Re: Nagios daemon crashing frequently (extensive logs attach

Posted: Wed Jan 15, 2014 10:40 am
by slansing
We're looking into this, what version of Nagios Core is this occurring on?

Re: Nagios daemon crashing frequently (extensive logs attach

Posted: Wed Jan 15, 2014 10:47 am
by stephan
Great thanks in advance! Yes sorry, forgot to mention. The Nagios Core version is 3.5.1.

Re: Nagios daemon crashing frequently (extensive logs attach

Posted: Wed Jan 15, 2014 11:15 am
by stephan
Also, the OS version is RHEL 6.4, Nconf version 1.3.0 and Merlin version 2.0.0.

Re: Nagios daemon crashing frequently (extensive logs attach

Posted: Wed Jan 15, 2014 12:04 pm
by abrist
Do you have a nagios server, *not* using Merlin that is exhibiting this behavior?
Any chance that we can see a bit more verbose system message output?
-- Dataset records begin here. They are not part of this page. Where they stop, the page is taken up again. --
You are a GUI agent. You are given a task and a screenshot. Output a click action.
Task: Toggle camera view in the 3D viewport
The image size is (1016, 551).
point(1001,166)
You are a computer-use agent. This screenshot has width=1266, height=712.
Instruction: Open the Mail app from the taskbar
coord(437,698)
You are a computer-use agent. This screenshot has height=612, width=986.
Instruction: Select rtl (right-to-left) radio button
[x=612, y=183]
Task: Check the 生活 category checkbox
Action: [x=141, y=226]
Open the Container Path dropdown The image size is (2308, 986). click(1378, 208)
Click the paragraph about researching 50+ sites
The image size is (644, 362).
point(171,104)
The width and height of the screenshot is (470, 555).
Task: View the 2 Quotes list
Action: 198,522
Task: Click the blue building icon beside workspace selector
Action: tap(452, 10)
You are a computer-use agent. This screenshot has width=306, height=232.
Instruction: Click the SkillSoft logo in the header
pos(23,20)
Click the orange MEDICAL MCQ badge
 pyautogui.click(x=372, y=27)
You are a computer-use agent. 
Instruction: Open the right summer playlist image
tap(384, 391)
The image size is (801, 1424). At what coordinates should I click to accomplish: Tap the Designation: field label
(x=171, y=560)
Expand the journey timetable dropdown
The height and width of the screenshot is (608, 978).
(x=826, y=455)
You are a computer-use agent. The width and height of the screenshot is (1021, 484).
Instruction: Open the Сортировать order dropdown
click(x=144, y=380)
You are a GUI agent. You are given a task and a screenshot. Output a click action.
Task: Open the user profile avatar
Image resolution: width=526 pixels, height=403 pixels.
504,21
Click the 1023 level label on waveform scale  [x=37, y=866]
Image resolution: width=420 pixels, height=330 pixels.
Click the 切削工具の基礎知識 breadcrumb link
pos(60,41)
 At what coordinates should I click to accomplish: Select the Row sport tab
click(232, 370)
Like a few lines before and after those you tailed?

Re: Nagios daemon crashing frequently (extensive logs attach

Posted: Wed Jan 15, 2014 12:41 pm
by stephan
Hi Abrist, thanks for your reply. No unfortunately I do not have the same setup as a stand-alone server without Merlin.

We do have the exact same setup (incl. version numbers of all software) on two VMWare VM's, this is the test environment. These two VM's are clustered using Merlin as well. There we do not see this behavior, but the environment is completely different in: nagios configuration, usage, amount of hosts and services, load, nagios reloads (config changes) etc.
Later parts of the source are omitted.